# TEXT PROVIDED
┄┄┄┄┄┄┄┄┄┄┄┄┄┄┄┄┄┄┄┄

Behrampada: Public Prayers
Director: Madhusree Dutta
Duration: 00:16:45; Aspect Ratio: 1.366:1; Hue: 27.183; Saturation: 0.108; Lightness: 0.459; Volume: 0.171; Cuts per Minute: 27.741
Summary: This is a collection of shots from the rushes of 'I live in Behrampada', a documentary on a Muslim ghetto in the context of the Bombay riots, an aftermath of the Babari Masjid demolition. I was 8 years old during the Bombay '92-93 riots. My only memory of the time was an unscheduled two-month holiday from school, though the adult talk about stray dead bodies and destruction remains stored in some corner. Later various other incidents of violent identity politics and representations of the Bombay riots in films etc. made a constant a reference point. Going through the rushes after 15 years has also been a process of coming to terms with my own city and its black holes.
The riots of '92-93 divided the famed cosmopolitan city of Bombay on communal lines and the neighbourhood of Behrampada bore the brunt of this division. The persecution of the Muslims of Bombay, more specifically of Behrampada, started from 7th December, 1992, the day after the infamous Babri Masjid demolition in Ayodhya by the cadres of Hindu fundamentalist outfits. The Babri Masjid was a 16th century structure, a fine example of Jaunpuri architecture. The Hindu fundamentalist outfits claimed that it was the birthplace of the mythical Hindu god and the prime character of epic Ramayana, Ram. By using the majoritarian forces and the right wing govt. in the state of Uttar Pradesh, they demolished the Masjid and established a Ram temple in its place. The issue of erecting a large fancy temple at the site of the erstwhile Masjid is still one of the main points on which the elections of the country are fought, even in 2008, after 16 years of the demolition.
During the height of this controversy we shot a few images of the Namaaz and the Maha Arti in the vicinity of Behrampada.
The communal riots against the Muslims, which unleashed in Bombay after the demolition, were constructed around the issue of public prayer. The Muslims in this country are mostly poor and lower class. There are many local Masjids that do not have adequate space to accommodate the public prayer on Friday afternoon (Jumma). Hence often the devotees spill over to the adjoining streets. There has never been an instance of traffic jam or public inconvenience due to the assembly for Friday namaaz. Moreover the prayer took only 20 minutes at 1pm every Friday. Taking advantage of the social tension, Shivsena, the regional fundamentalist party, started a campaign portraying the Friday Namaaz at public place as an exercise on part of the Muslim to assert their control over the city. The partisan police tried to dissuade the Muslim devotees to pray on the street.

┄┄┄┄┄┄┄┄┄┄┄┄┄┄┄┄┄┄┄┄

# WRITTEN INSTRUCTION 1
According to the Behrampada film notes, why do devotees at Friday prayer often end up in the adjoining streets? Answer in one to three sentences.
# WRITTEN INSTRUCTION 2
Reproduce the stretch of the Behrampada film notes from "The communal riots" through "on the street.".
# WRITTEN INSTRUCTION 3
Carry on the Behrampada film notes, starting after their final sentence.
The material that comes next stands apart from the Behrampada film notes.

(Data records)
┄┄┄┄┄┄┄┄┄┄┄┄┄┄┄┄┄┄┄┄

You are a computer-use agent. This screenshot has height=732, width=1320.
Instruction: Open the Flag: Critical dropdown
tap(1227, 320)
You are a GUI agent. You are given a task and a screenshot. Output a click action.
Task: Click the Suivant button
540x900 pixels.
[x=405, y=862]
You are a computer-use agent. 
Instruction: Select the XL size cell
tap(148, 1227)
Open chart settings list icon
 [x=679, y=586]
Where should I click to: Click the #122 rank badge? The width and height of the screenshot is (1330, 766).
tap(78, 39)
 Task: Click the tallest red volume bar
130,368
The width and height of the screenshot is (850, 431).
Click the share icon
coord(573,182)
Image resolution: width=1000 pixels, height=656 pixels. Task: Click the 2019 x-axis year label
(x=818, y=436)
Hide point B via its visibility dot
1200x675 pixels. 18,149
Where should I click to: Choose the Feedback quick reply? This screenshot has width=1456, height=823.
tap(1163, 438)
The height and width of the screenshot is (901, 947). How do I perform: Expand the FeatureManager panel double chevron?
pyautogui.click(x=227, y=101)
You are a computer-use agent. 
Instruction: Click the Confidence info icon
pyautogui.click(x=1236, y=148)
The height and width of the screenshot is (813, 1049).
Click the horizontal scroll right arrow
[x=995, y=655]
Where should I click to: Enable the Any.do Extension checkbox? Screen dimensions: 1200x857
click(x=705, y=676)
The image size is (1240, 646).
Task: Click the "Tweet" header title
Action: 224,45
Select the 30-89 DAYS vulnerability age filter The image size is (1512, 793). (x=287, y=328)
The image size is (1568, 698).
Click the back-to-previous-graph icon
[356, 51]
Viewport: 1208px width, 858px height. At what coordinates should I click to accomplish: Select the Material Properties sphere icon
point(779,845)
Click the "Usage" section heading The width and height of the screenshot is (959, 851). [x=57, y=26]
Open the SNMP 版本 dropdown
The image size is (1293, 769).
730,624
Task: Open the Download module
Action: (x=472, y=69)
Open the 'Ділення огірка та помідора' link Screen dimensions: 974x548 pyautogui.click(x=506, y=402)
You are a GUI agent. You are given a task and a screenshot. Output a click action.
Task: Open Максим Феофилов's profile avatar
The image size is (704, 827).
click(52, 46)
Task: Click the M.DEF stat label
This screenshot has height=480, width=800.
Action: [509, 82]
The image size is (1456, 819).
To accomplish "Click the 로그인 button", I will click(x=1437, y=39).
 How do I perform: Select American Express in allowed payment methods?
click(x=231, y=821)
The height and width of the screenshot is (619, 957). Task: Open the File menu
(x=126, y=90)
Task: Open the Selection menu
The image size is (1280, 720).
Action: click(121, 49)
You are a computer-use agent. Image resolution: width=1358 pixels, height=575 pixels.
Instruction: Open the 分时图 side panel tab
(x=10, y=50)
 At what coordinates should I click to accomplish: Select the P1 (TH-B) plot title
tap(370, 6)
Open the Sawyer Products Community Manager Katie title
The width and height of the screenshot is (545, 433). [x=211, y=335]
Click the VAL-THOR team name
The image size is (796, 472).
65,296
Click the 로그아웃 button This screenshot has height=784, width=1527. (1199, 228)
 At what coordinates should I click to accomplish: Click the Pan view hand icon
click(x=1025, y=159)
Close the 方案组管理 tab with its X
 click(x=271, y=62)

┄┄┄┄┄┄┄┄┄┄┄┄┄┄┄┄┄┄┄┄

# TASK RESULT 1
Many local Masjids do not have enough space to hold the Friday afternoon public prayer (Jumma). The devotees therefore often spill over into the adjoining streets.

# TASK RESULT 2
The communal riots against the Muslims, which unleashed in Bombay after the demolition, were constructed around the issue of public prayer. The Muslims in this country are mostly poor and lower class. There are many local Masjids that do not have adequate space to accommodate the public prayer on Friday afternoon (Jumma). Hence often the devotees spill over to the adjoining streets. There has never been an instance of traffic jam or public inconvenience due to the assembly for Friday namaaz. Moreover the prayer took only 20 minutes at 1pm every Friday. Taking advantage of the social tension, Shivsena, the regional fundamentalist party, started a campaign portraying the Friday Namaaz at public place as an exercise on part of the Muslim to assert their control over the city. The partisan police tried to dissuade the Muslim devotees to pray on the street.

# TASK RESULT 3
(22ng Jan, 1993) (15th Jan after the Friday namaazthey were attacked, ttack came from bandra station and high rise buildings. There had been casualties and injuries. This shot was taken next week)
anant kanekar marg
Anant Kanekar Marg
In these shots, our cameras captured such a Friday namaaz in Behrampada. Here we see an orderly conduct of the prayer, the men of Behrampada in a neat line inside the settlement of Behrampada.
Those who did not fit inside are again in a systematic line praying on the side of the street, the famed Anant Kanekar Marg (for more information please see other events in Behrampada section), without causing any disruption to the traffic or the neighbourhood.
After all, the ritual of Friday namaaz is only a prayer, not a demonstration.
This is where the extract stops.